Human minds, Beahan stated, are natural and complex machines, they possess no permanent abiding self or soul. Human behavior can be volitional, but our choices and actions do not take place outside of cause and effect. Through sheer coincidence, this view happens to be more or less compatible with certain interpretations of Buddhism. Beahan next addressed a bridge between Buddhist concepts and therapeutic psychological treatment, showing real life practical applications of this merging of monistic scientific approach with Buddhist philosophy.
Psychologists Zindel V. Segal, John D. Teasdale and J. Mark William, authors of the book: Mindfulness-Based Cognitive Therapy for Depression: A New Approach to Preventing Relapse,shift the focus from changing cognitions to the act of attending to them, finding that this process itself is healing. Mindfulness-based cognitive therapies are a hybrid of traditional CBT and mindfulness meditative techniques, with a rationale which is simple but fascinating. Traditional CBT often works without altering the content of the thoughts of patients, so the act of introspection itself—mentally noting thoughts and feelings in an objective impersonal way—may be providing the actual mechanism of therapeutic value.
Beahan quotes Segal in his explanation of the process: As a result of repeatedly identifying negative thoughts as they arise and standing back from them to evaluate the accuracy or adaptiveness of their content, patients often make a general shift in their perspective on negative thoughts and feelings. Instead of viewing thoughts as absolutely true or as descriptive of important self-attributes, patients are able to see negative thoughts and feelings as passing events in the mind that are not necessarily valid reflections of reality or central aspects of the self. End quote.
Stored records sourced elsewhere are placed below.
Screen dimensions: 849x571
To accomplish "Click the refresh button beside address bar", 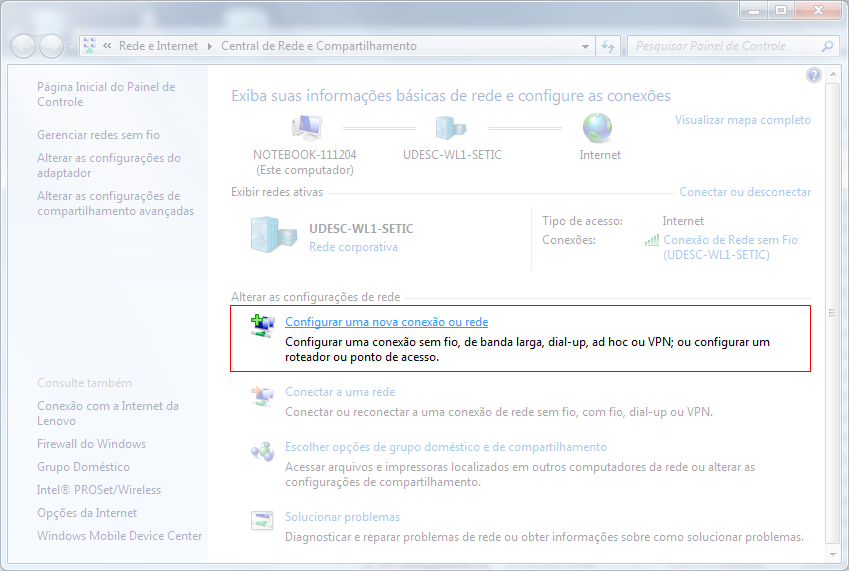I will coord(607,46).
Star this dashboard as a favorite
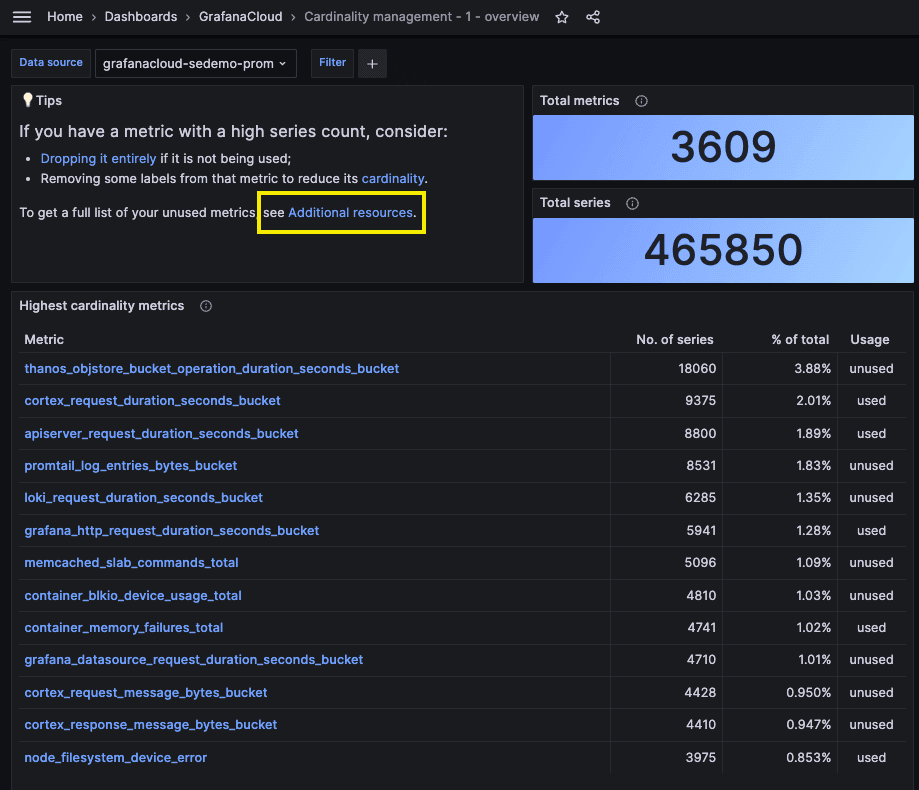 pyautogui.click(x=561, y=17)
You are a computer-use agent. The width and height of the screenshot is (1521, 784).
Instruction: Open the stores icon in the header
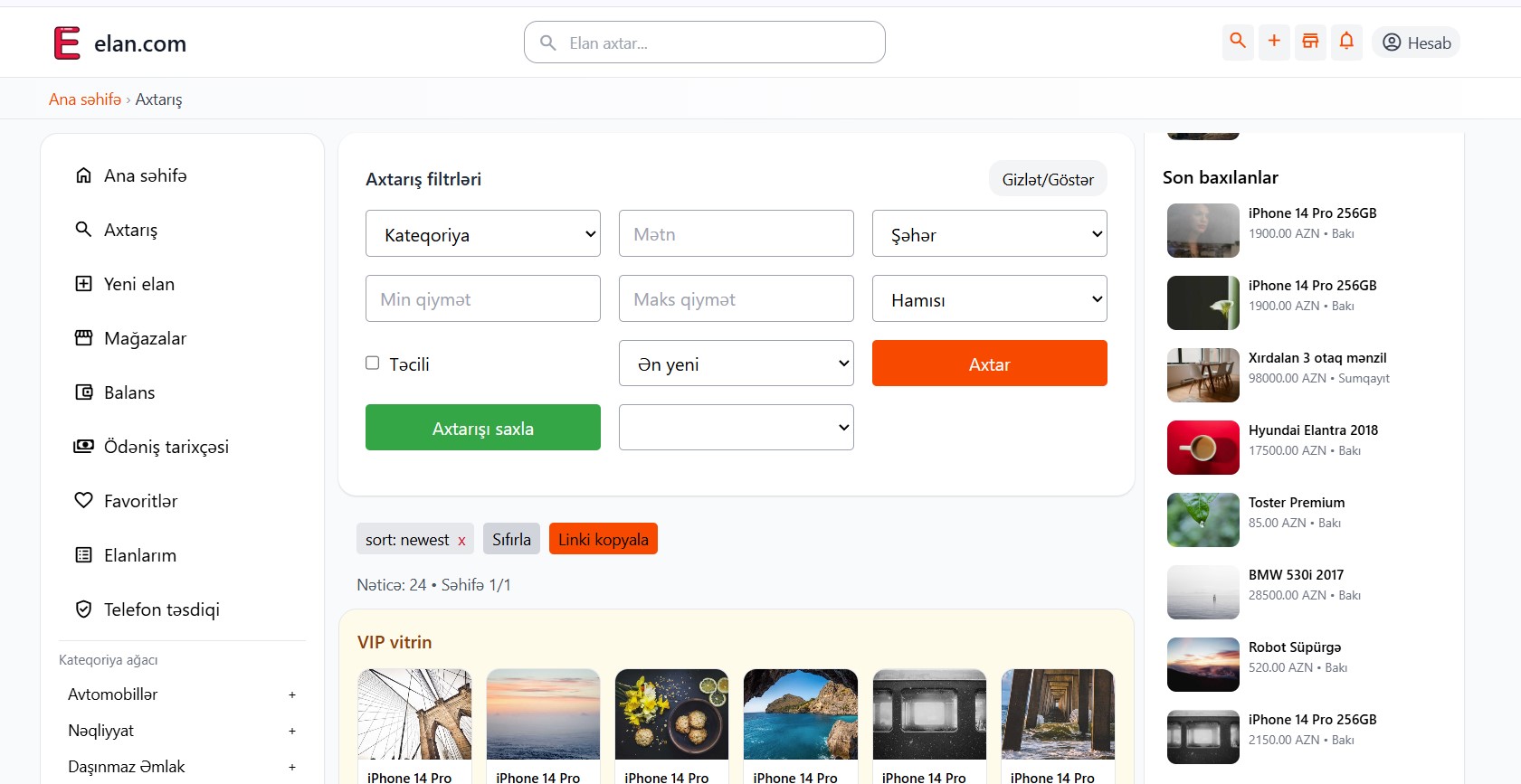[1310, 42]
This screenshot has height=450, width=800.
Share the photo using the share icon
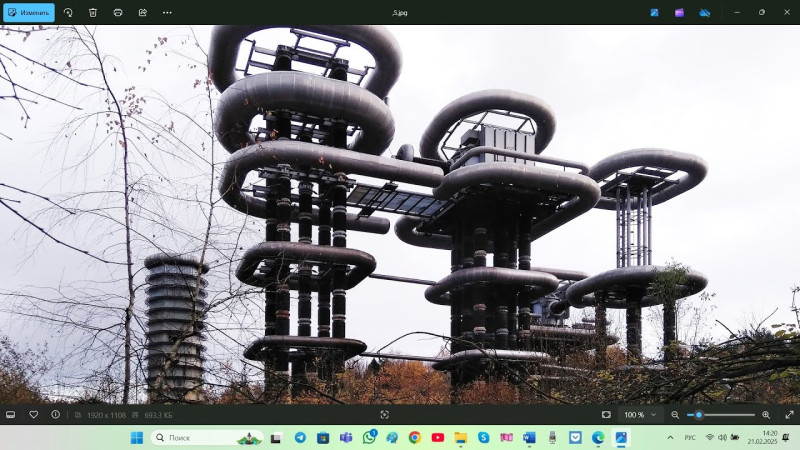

In concluding, Beahan said that Segal and his colleagues believe CBT works not by changing the content of thoughts but by changing the context by which we relate to our thoughts. This process known in Cognitive Behavioral Therapy as distancing or decentering is exactly the same orientation towards one’s thoughts that is encouraged by Buddhism and cultivated by its practitioners during meditation. Recognizing this, Segal and his colleagues developed a secularized version of mindfulness meditation for use in therapy. They are among a growing number of psychologists in the field who are experimenting with such treatments on problems including depression, anxiety, substance abuse, eating disorders and trauma. The initial results look promising—if Segal and others are right, mindfulness therapies have the potential to revolutionize the way we look at mental health. It is too early at this point to say for sure, Beahan cautioned, as there is much further research that needs to be done. But it is a possibility. As always we will have to watch and see how this one develops with both open-mindedness and skepticism.
During the Question & Answer period thoughts were raised regarding how biofeedback allows for an awareness of the mental state to influence what is going on in the brain in positive ways; the philosophical underpinnings of Stoicism and its relationship to matters covered in Jeremy’s presentation; related ideas raised in Sam Harris’ book The End of faith which is critical of religion while the author is an advocate of the benefits of meditation—associated often with some religious traditions and practices; thoughts raised by Tom Clark in his presentation to us on Naturalism; how the strong advocacy of free will is prominent in our area, with its accompanying lack of recognition of natural world influences on behavior, and many other interesting intellectual forays.